In Their Own Words
April 25, 1865
Confederate Soldiers Returned Through Georgia
In Washington, Georgia, Eliza Frances Andrews wrote in her journal of returning Georgia soldiers who had served with Robert E. Lee at the time of his surrender two weeks earlier:
“The square is so crowded with soldiers and government wagons that it is not easy to make [your] way through it. It is especially difficult around the government offices, where the poor, ragged, starved, and dirty remnants of Lee’s heroic army are gathered day and night. The sidewalk along there is alive with vermin, and some people say they have seen lice crawling along on the walls of the houses. Poor fellows, this is worse than facing Yankee bullets. These men were, most of them, born gentlemen, and there could be no more pitiful evidence of the hardships they have suffered than the lack of means to free themselves from these disgusting creatures.

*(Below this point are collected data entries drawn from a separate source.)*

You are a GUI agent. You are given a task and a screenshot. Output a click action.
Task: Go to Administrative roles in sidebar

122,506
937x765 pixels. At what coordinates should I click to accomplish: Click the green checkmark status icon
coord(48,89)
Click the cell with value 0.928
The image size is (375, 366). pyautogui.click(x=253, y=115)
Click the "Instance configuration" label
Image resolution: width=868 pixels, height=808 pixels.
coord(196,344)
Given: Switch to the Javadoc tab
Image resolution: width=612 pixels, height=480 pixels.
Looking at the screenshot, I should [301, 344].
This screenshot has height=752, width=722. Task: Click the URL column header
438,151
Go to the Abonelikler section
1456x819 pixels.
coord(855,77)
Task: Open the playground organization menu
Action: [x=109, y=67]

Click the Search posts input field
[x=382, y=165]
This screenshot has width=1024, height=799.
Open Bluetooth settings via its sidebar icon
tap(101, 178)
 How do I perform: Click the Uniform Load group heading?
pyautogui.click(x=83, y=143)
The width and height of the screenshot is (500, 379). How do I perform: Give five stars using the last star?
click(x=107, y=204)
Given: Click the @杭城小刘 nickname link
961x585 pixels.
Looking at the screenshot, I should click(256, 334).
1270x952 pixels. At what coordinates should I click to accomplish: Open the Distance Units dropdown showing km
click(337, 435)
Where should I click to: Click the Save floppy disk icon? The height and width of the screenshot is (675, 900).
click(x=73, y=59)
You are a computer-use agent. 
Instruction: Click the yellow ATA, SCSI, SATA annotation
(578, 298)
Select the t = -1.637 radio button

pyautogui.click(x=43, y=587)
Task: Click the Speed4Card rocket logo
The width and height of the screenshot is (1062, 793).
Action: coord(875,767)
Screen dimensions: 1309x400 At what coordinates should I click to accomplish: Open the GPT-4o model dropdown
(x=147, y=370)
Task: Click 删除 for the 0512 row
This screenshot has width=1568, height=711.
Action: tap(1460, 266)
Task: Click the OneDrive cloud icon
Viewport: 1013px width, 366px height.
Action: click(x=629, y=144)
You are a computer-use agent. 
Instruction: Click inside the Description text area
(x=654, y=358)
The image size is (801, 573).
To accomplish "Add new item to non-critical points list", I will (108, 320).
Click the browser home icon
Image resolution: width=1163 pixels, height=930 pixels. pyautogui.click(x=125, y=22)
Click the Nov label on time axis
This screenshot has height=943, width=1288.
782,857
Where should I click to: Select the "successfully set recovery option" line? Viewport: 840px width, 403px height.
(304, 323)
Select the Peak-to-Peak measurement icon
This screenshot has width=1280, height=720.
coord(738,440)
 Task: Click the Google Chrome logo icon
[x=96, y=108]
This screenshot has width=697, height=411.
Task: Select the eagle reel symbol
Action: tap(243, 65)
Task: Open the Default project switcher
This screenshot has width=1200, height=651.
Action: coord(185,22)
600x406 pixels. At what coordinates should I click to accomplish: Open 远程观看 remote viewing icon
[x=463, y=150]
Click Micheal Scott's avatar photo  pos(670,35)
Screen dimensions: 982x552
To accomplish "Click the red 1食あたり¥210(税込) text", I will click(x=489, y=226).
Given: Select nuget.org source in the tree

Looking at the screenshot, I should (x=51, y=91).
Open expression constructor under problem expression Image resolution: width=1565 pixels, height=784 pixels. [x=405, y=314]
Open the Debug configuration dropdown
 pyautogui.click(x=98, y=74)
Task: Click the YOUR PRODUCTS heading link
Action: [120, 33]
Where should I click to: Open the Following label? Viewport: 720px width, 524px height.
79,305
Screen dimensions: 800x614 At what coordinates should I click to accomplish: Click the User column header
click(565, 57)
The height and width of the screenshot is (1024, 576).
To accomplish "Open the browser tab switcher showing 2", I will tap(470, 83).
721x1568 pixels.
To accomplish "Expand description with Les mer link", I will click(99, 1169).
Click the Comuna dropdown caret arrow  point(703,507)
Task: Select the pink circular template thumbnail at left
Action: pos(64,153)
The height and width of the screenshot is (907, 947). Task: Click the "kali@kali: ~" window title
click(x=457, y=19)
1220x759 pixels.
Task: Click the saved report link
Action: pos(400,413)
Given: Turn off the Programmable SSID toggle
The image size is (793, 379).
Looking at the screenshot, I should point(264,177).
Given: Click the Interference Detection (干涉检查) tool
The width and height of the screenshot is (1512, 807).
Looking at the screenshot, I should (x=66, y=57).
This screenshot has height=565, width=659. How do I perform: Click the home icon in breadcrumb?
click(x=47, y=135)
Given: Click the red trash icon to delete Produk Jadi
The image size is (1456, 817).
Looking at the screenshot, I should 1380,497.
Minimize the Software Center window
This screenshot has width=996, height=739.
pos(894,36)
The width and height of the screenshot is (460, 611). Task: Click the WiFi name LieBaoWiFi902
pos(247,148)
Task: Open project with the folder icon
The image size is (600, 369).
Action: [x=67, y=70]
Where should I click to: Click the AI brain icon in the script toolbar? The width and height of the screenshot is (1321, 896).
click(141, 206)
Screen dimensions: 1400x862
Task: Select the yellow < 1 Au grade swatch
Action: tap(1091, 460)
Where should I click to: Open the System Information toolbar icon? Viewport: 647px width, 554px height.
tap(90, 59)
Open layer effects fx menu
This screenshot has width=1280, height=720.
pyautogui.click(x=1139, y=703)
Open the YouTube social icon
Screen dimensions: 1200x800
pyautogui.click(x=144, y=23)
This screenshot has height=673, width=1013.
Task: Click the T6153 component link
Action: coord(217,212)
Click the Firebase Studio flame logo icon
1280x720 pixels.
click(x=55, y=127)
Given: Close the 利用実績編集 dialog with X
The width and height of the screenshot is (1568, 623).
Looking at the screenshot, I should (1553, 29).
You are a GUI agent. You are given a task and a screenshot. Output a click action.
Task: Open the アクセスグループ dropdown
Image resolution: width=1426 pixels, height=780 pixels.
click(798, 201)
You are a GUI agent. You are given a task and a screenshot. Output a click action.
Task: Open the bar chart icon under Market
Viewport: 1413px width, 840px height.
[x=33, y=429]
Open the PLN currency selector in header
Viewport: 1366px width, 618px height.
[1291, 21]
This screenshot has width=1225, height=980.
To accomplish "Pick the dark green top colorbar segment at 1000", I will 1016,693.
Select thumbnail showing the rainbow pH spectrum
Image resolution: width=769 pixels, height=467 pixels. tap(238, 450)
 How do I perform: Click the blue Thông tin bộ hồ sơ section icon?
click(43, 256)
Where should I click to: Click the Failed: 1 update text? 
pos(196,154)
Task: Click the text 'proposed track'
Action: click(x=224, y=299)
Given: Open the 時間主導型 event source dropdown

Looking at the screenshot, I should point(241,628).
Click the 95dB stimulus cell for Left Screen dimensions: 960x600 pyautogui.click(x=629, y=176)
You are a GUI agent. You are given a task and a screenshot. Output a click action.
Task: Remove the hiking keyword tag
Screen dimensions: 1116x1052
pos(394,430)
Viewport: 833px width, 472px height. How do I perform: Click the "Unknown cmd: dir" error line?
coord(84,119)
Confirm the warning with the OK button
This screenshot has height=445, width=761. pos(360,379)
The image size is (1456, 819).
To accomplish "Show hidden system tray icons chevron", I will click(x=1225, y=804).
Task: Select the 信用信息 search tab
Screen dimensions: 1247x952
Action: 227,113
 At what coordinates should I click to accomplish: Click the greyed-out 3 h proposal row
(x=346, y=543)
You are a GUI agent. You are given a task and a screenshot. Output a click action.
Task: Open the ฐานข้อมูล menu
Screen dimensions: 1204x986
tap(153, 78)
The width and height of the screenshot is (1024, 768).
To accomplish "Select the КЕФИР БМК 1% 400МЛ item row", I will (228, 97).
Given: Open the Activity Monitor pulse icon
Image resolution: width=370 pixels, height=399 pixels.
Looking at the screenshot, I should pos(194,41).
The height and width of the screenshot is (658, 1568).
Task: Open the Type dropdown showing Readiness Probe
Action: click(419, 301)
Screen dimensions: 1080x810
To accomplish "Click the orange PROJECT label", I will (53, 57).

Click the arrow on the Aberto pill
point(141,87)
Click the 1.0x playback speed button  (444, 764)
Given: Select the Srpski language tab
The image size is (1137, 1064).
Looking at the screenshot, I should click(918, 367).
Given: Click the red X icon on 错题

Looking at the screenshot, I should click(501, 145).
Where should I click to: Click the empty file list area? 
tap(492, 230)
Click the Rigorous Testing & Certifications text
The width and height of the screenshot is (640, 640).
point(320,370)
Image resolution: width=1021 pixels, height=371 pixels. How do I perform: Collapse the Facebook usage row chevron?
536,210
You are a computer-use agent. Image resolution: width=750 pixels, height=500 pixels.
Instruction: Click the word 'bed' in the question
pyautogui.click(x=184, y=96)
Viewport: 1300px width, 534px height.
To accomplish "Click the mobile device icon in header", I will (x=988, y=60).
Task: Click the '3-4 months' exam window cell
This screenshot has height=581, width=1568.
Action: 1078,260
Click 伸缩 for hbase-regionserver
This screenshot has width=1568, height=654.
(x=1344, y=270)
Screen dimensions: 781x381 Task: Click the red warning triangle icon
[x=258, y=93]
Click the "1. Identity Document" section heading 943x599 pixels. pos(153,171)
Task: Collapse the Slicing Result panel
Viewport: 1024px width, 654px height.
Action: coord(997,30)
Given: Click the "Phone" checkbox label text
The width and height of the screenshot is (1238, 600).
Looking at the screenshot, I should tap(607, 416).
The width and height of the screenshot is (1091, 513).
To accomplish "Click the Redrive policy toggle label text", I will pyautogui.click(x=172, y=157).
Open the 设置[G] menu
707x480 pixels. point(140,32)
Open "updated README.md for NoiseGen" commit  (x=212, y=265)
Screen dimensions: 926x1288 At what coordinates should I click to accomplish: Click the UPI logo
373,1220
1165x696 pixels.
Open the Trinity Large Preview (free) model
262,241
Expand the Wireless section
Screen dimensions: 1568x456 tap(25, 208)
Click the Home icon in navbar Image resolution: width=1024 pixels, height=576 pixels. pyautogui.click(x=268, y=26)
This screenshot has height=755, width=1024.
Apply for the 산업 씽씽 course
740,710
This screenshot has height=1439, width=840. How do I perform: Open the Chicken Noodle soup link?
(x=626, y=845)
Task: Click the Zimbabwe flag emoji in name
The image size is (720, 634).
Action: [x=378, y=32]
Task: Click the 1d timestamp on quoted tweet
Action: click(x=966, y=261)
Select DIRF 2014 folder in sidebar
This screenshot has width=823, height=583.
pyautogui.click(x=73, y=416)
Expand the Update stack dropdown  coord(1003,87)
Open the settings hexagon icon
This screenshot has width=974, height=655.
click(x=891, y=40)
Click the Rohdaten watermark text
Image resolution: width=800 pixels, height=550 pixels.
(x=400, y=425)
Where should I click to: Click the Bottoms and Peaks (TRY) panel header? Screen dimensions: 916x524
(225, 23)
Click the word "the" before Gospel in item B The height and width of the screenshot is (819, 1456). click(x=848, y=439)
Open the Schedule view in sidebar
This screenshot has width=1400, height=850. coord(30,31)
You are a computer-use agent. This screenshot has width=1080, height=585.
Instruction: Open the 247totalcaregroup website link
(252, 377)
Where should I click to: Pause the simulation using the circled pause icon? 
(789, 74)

Even dirt and rags can be heroic, sometimes. At the spring in our grove, where the soldiers come in great numbers to wash their faces, and sometimes, their clothes, lice have been seen crawling in the grass, so that we are afraid to walk there. Little Washington is now, perhaps, the most important military post in our poor, doomed Confederacy… . Soon all this will give way to Yankee barracks, and our dear old Confederate gray will be seen no more. The men are all talking about going to Mexico and Brazil; if all emigrate who say they are going to, we shall have a nation made up of women, negroes, and Yankees.
” … Everybody is cast down and humiliated, and we are all waiting in suspense to know what our cruel masters will do with us. Think of a vulgar plebeian like Andy Johnson, and that odious Yankee crew at Washington, lording it over Southern gentlemen! I suppose we shall be subjected to every indignity that hatred and malice can heap upon us. Till it comes, ‘Let us eat, drink, and be merry, for to-morrow we die.’ Only, we have almost nothing to eat, and to drink, and still less to be merry about.
“The whole seems to be moving on Washington now. An average of 2,000 rations are issued daily, and over 15,000 men are said to have passed through already, since it became a military post, through the return of the paroled men has as yet hardly begun.”